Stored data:
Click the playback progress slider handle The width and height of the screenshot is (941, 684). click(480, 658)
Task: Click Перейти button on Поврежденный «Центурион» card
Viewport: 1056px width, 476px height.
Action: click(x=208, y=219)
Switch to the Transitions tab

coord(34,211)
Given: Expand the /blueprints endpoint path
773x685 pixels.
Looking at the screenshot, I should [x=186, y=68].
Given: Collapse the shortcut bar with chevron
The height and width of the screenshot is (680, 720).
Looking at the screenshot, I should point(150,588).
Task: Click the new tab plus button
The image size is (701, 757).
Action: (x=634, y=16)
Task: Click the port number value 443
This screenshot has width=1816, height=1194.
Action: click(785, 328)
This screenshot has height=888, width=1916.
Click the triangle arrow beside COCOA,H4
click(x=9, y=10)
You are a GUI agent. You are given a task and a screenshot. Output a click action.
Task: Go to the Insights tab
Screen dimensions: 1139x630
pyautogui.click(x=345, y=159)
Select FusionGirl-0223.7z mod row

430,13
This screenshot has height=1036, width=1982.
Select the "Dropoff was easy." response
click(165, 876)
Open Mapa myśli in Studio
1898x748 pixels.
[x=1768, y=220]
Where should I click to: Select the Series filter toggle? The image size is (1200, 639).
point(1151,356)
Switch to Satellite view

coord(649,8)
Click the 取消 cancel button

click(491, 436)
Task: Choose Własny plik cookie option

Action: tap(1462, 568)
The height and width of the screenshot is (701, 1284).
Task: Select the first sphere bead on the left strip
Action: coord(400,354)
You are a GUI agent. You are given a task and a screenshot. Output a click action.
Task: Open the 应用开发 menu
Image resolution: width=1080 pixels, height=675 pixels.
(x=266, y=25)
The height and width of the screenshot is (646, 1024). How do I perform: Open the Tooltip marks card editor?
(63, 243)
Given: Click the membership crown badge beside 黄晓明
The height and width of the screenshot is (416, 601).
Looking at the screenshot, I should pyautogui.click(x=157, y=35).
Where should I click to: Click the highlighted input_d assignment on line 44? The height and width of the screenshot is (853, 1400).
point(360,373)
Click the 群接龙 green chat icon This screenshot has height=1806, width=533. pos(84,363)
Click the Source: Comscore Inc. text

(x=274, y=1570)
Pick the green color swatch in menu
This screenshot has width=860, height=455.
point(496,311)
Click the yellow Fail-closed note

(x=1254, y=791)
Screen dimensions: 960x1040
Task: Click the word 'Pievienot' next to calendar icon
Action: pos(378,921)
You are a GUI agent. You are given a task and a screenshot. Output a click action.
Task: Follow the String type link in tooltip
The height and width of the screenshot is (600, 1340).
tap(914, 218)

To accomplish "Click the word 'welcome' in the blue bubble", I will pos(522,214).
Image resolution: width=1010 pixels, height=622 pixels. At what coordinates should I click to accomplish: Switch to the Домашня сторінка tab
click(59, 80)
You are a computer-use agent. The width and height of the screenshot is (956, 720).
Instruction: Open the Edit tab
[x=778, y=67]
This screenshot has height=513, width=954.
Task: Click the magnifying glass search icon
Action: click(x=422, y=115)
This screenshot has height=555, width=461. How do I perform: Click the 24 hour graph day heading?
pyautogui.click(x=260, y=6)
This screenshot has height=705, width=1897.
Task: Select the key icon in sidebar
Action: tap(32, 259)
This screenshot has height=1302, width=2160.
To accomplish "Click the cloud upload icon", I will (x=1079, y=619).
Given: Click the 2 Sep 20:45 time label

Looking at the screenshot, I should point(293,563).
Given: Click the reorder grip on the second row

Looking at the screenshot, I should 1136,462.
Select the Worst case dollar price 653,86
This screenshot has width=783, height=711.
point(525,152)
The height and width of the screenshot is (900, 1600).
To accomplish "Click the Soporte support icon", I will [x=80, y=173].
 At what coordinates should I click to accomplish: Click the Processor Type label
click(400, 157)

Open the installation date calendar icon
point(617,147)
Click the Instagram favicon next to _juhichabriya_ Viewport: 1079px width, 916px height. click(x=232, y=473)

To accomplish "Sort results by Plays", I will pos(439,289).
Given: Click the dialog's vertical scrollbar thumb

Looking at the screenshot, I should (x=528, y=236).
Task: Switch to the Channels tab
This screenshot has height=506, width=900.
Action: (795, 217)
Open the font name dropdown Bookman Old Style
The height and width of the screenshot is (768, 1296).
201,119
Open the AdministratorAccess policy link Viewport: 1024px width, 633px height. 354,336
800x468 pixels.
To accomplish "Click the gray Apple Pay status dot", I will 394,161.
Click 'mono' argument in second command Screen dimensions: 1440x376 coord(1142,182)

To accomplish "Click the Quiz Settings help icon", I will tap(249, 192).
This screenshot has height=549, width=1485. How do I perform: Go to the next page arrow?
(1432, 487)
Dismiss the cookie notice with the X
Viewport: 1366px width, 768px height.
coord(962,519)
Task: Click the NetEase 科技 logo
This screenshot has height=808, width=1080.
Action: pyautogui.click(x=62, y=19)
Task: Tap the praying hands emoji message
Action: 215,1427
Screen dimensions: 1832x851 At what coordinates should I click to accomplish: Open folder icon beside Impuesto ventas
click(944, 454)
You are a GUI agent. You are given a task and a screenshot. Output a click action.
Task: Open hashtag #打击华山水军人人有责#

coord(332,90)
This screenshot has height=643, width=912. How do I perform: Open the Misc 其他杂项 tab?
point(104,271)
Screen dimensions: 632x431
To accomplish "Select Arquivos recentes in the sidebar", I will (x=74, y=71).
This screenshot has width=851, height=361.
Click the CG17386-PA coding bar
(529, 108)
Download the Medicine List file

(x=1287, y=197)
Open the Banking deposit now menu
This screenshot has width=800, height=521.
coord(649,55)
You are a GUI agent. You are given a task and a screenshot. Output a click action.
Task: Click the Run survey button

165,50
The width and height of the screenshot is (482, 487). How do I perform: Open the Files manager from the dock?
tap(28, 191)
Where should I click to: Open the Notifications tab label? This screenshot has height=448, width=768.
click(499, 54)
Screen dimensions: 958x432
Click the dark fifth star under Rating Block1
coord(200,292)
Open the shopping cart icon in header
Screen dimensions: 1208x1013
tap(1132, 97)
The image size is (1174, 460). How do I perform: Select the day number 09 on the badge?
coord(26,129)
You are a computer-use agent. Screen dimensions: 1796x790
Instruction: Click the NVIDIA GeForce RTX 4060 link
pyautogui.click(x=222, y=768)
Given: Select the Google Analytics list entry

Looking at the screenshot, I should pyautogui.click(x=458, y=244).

Assignment: Could you restate every record word for word?

Written solution:
Click the playback progress slider handle The width and height of the screenshot is (941, 684). click(480, 658)
Task: Click Перейти button on Поврежденный «Центурион» card
Viewport: 1056px width, 476px height.
Action: click(x=208, y=219)
Switch to the Transitions tab

coord(34,211)
Given: Expand the /blueprints endpoint path
773x685 pixels.
Looking at the screenshot, I should [x=186, y=68].
Given: Collapse the shortcut bar with chevron
The height and width of the screenshot is (680, 720).
Looking at the screenshot, I should point(150,588).
Task: Click the new tab plus button
The image size is (701, 757).
Action: (x=634, y=16)
Task: Click the port number value 443
This screenshot has width=1816, height=1194.
Action: click(785, 328)
This screenshot has height=888, width=1916.
Click the triangle arrow beside COCOA,H4
click(x=9, y=10)
You are a GUI agent. You are given a task and a screenshot. Output a click action.
Task: Go to the Insights tab
Screen dimensions: 1139x630
pyautogui.click(x=345, y=159)
Select FusionGirl-0223.7z mod row

430,13
This screenshot has height=1036, width=1982.
Select the "Dropoff was easy." response
click(165, 876)
Open Mapa myśli in Studio
1898x748 pixels.
[x=1768, y=220]
Where should I click to: Select the Series filter toggle? The image size is (1200, 639).
point(1151,356)
Switch to Satellite view

coord(649,8)
Click the 取消 cancel button

click(491, 436)
Task: Choose Własny plik cookie option

Action: tap(1462, 568)
The height and width of the screenshot is (701, 1284).
Task: Select the first sphere bead on the left strip
Action: coord(400,354)
You are a GUI agent. You are given a task and a screenshot. Output a click action.
Task: Open the 应用开发 menu
Image resolution: width=1080 pixels, height=675 pixels.
(x=266, y=25)
The height and width of the screenshot is (646, 1024). How do I perform: Open the Tooltip marks card editor?
(63, 243)
Given: Click the membership crown badge beside 黄晓明
The height and width of the screenshot is (416, 601).
Looking at the screenshot, I should pyautogui.click(x=157, y=35).
Where should I click to: Click the highlighted input_d assignment on line 44? The height and width of the screenshot is (853, 1400).
point(360,373)
Click the 群接龙 green chat icon This screenshot has height=1806, width=533. pos(84,363)
Click the Source: Comscore Inc. text

(x=274, y=1570)
Pick the green color swatch in menu
This screenshot has width=860, height=455.
point(496,311)
Click the yellow Fail-closed note

(x=1254, y=791)
Screen dimensions: 960x1040
Task: Click the word 'Pievienot' next to calendar icon
Action: pos(378,921)
You are a GUI agent. You are given a task and a screenshot. Output a click action.
Task: Follow the String type link in tooltip
The height and width of the screenshot is (600, 1340).
tap(914, 218)

To accomplish "Click the word 'welcome' in the blue bubble", I will pos(522,214).
Image resolution: width=1010 pixels, height=622 pixels. At what coordinates should I click to accomplish: Switch to the Домашня сторінка tab
click(59, 80)
You are a computer-use agent. The width and height of the screenshot is (956, 720).
Instruction: Open the Edit tab
[x=778, y=67]
This screenshot has height=513, width=954.
Task: Click the magnifying glass search icon
Action: click(x=422, y=115)
This screenshot has height=555, width=461. How do I perform: Click the 24 hour graph day heading?
pyautogui.click(x=260, y=6)
This screenshot has height=705, width=1897.
Task: Select the key icon in sidebar
Action: tap(32, 259)
This screenshot has height=1302, width=2160.
To accomplish "Click the cloud upload icon", I will (x=1079, y=619).
Given: Click the 2 Sep 20:45 time label

Looking at the screenshot, I should point(293,563).
Given: Click the reorder grip on the second row

Looking at the screenshot, I should 1136,462.
Select the Worst case dollar price 653,86
This screenshot has width=783, height=711.
point(525,152)
The height and width of the screenshot is (900, 1600).
To accomplish "Click the Soporte support icon", I will [x=80, y=173].
 At what coordinates should I click to accomplish: Click the Processor Type label
click(400, 157)

Open the installation date calendar icon
point(617,147)
Click the Instagram favicon next to _juhichabriya_ Viewport: 1079px width, 916px height. click(x=232, y=473)

To accomplish "Sort results by Plays", I will pos(439,289).
Given: Click the dialog's vertical scrollbar thumb

Looking at the screenshot, I should (x=528, y=236).
Task: Switch to the Channels tab
This screenshot has height=506, width=900.
Action: (795, 217)
Open the font name dropdown Bookman Old Style
The height and width of the screenshot is (768, 1296).
201,119
Open the AdministratorAccess policy link Viewport: 1024px width, 633px height. 354,336
800x468 pixels.
To accomplish "Click the gray Apple Pay status dot", I will 394,161.
Click 'mono' argument in second command Screen dimensions: 1440x376 coord(1142,182)

To accomplish "Click the Quiz Settings help icon", I will tap(249, 192).
This screenshot has height=549, width=1485. How do I perform: Go to the next page arrow?
(1432, 487)
Dismiss the cookie notice with the X
Viewport: 1366px width, 768px height.
coord(962,519)
Task: Click the NetEase 科技 logo
This screenshot has height=808, width=1080.
Action: pyautogui.click(x=62, y=19)
Task: Tap the praying hands emoji message
Action: 215,1427
Screen dimensions: 1832x851 At what coordinates should I click to accomplish: Open folder icon beside Impuesto ventas
click(944, 454)
You are a GUI agent. You are given a task and a screenshot. Output a click action.
Task: Open hashtag #打击华山水军人人有责#

coord(332,90)
This screenshot has height=643, width=912. How do I perform: Open the Misc 其他杂项 tab?
point(104,271)
Screen dimensions: 632x431
To accomplish "Select Arquivos recentes in the sidebar", I will (x=74, y=71).
This screenshot has width=851, height=361.
Click the CG17386-PA coding bar
(529, 108)
Download the Medicine List file

(x=1287, y=197)
Open the Banking deposit now menu
This screenshot has width=800, height=521.
coord(649,55)
You are a GUI agent. You are given a task and a screenshot. Output a click action.
Task: Click the Run survey button

165,50
The width and height of the screenshot is (482, 487). How do I perform: Open the Files manager from the dock?
tap(28, 191)
Where should I click to: Open the Notifications tab label? This screenshot has height=448, width=768.
click(499, 54)
Screen dimensions: 958x432
Click the dark fifth star under Rating Block1
coord(200,292)
Open the shopping cart icon in header
Screen dimensions: 1208x1013
tap(1132, 97)
The image size is (1174, 460). How do I perform: Select the day number 09 on the badge?
coord(26,129)
You are a computer-use agent. Screen dimensions: 1796x790
Instruction: Click the NVIDIA GeForce RTX 4060 link
pyautogui.click(x=222, y=768)
Given: Select the Google Analytics list entry

Looking at the screenshot, I should pyautogui.click(x=458, y=244).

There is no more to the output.